Exactness is required. Restate every entry as written.
START Exercise materials
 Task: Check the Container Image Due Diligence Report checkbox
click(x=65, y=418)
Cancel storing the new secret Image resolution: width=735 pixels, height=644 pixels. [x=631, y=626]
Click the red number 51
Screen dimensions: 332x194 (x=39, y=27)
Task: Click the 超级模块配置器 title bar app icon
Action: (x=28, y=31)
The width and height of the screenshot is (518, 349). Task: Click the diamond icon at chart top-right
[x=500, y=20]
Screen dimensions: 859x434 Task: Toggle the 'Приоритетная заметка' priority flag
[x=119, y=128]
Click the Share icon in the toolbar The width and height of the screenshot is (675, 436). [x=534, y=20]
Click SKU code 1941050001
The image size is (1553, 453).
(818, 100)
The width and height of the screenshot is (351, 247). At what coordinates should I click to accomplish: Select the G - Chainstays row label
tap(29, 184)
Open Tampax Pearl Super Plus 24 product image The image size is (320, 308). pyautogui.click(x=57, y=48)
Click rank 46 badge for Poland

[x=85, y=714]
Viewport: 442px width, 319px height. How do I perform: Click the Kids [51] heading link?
END Exercise materials
## Result below
 Task: Check the Container Image Due Diligence Report checkbox
click(x=65, y=418)
Cancel storing the new secret Image resolution: width=735 pixels, height=644 pixels. [x=631, y=626]
Click the red number 51
Screen dimensions: 332x194 (x=39, y=27)
Task: Click the 超级模块配置器 title bar app icon
Action: (x=28, y=31)
The width and height of the screenshot is (518, 349). Task: Click the diamond icon at chart top-right
[x=500, y=20]
Screen dimensions: 859x434 Task: Toggle the 'Приоритетная заметка' priority flag
[x=119, y=128]
Click the Share icon in the toolbar The width and height of the screenshot is (675, 436). [x=534, y=20]
Click SKU code 1941050001
The image size is (1553, 453).
(818, 100)
The width and height of the screenshot is (351, 247). At what coordinates should I click to accomplish: Select the G - Chainstays row label
tap(29, 184)
Open Tampax Pearl Super Plus 24 product image The image size is (320, 308). pyautogui.click(x=57, y=48)
Click rank 46 badge for Poland

[x=85, y=714]
Viewport: 442px width, 319px height. How do I perform: Click the Kids [51] heading link?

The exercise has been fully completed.